The lawsuit, filed in the U.S. District Court in Indianapolis, alleges that the claim would confuse patients, raise the stigma of having an abortion, and force doctors to provide questionable medical information. The groups want the judge to prevent the so-called “abortion abolition” law from coming into force in July.
Last month, Republican Gov. Eric Holcombe signed into law a bill that BPP lawmakers insisted a woman should have information about stopping abortion if she changes her mind and takes another drug after taking the first of the two drugs used in the procedure. instead
The lawsuit alleges that the claim wrongly distinguished between abortion doctors and their patients.
“No other healthcare provider is required to notify their patients of experimental medical interventions whose safety and effectiveness are not fully guaranteed by reliable scientific evidence that no other patient is required to receive such information as a condition of treatment,” the court said. In the process. ,
Six states already have similar requirements, while in North Dakota, Oklahoma and Tennessee such laws have been blocked by legal challenges, according to the Guttmacher Institute, an abortion rights research group.
The Indiana lawsuit is challenging a new state law that prohibits doctors from providing abortion services with virtual visits to patients.
Republican Attorney General Todd Rokita said his office would try to enforce the law.
“Protecting the God-given right to life, especially for unborn children who cannot protect themselves,” Rokita said in a statement.
According to the latest statistics from the Department of Medical Health, 44% of the approximately 7,600 abortions performed in Indiana in 2019 were due to drug interruptions.
Indiana law is part of a wave of legislation in several Republican-led states to restrict abortion and ban telemedicine abortions.

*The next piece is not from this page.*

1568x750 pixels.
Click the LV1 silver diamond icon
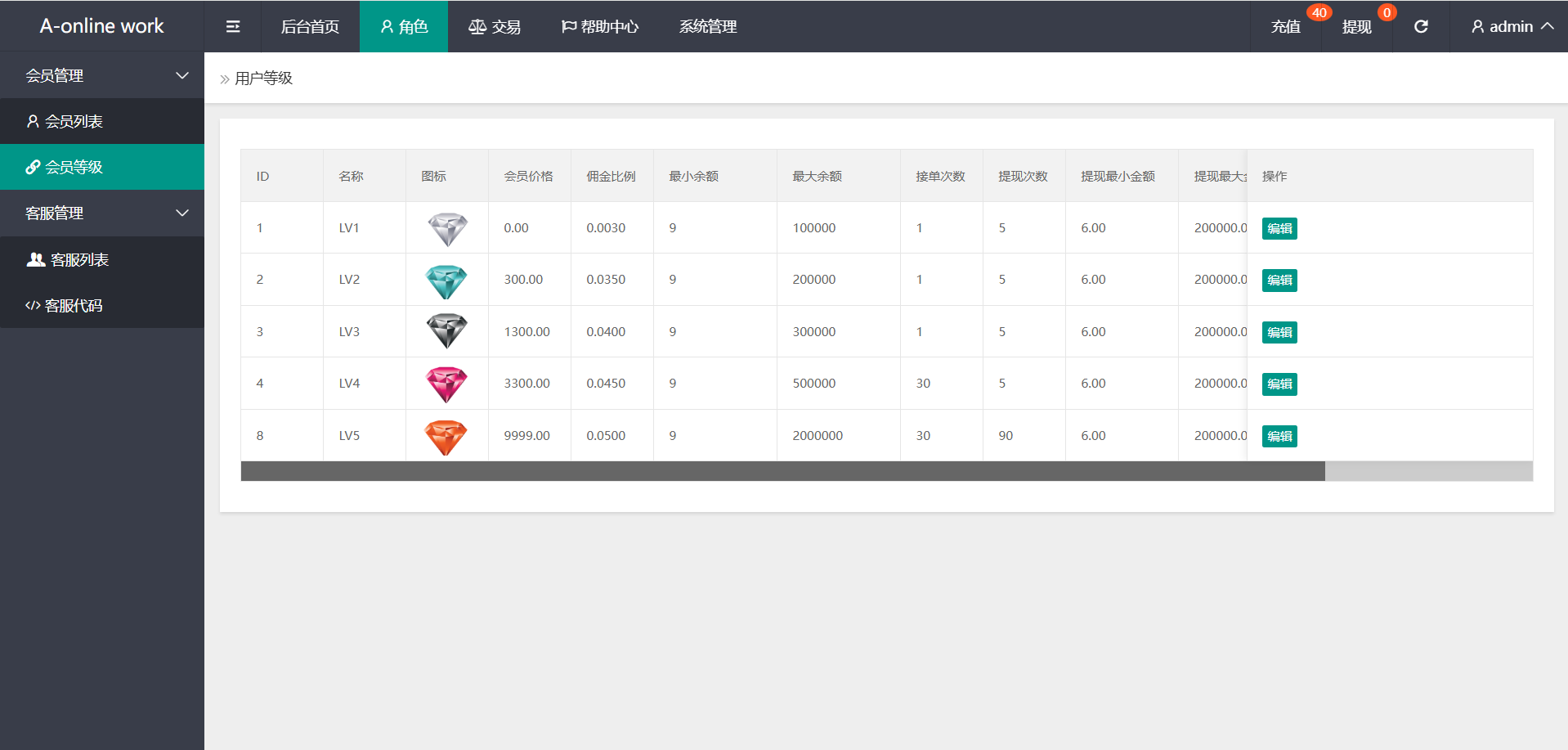point(447,228)
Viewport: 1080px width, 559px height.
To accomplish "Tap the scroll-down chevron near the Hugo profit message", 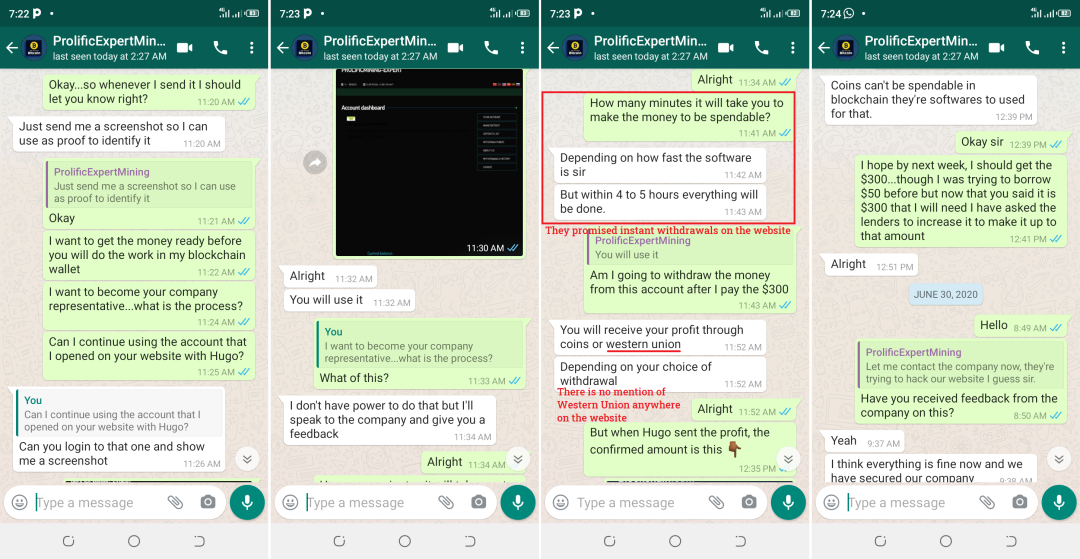I will click(x=789, y=459).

Indiana’s Republican-dominated legislature has passed a number of abortion restrictions over the past decade, some of which have been blocked by federal court challenges.
Among those challenges, in 2019, a federal judge ruled in favor of a state ban on the second-quarter termination procedure, which legislation called “split abortion.”
In 2019, the U.S. Supreme Court also overturned an Indiana lower court decision that barred a state from having an abortion because of gender, race, or disability. However, it retained some of the 2016 law signed by the then government. Mike Pence: After abortion, demanding to bury or cremate the remains of the fetus.
Peggy Mayfield, a Republican from Martinsville who sponsored this year’s bill, says she is not worried about the possible cost of litigation.
“I think the priority is to save the babies, not whether someone wants to take us to court or not, because we gain some, we lose some,” Mayfield told the committee.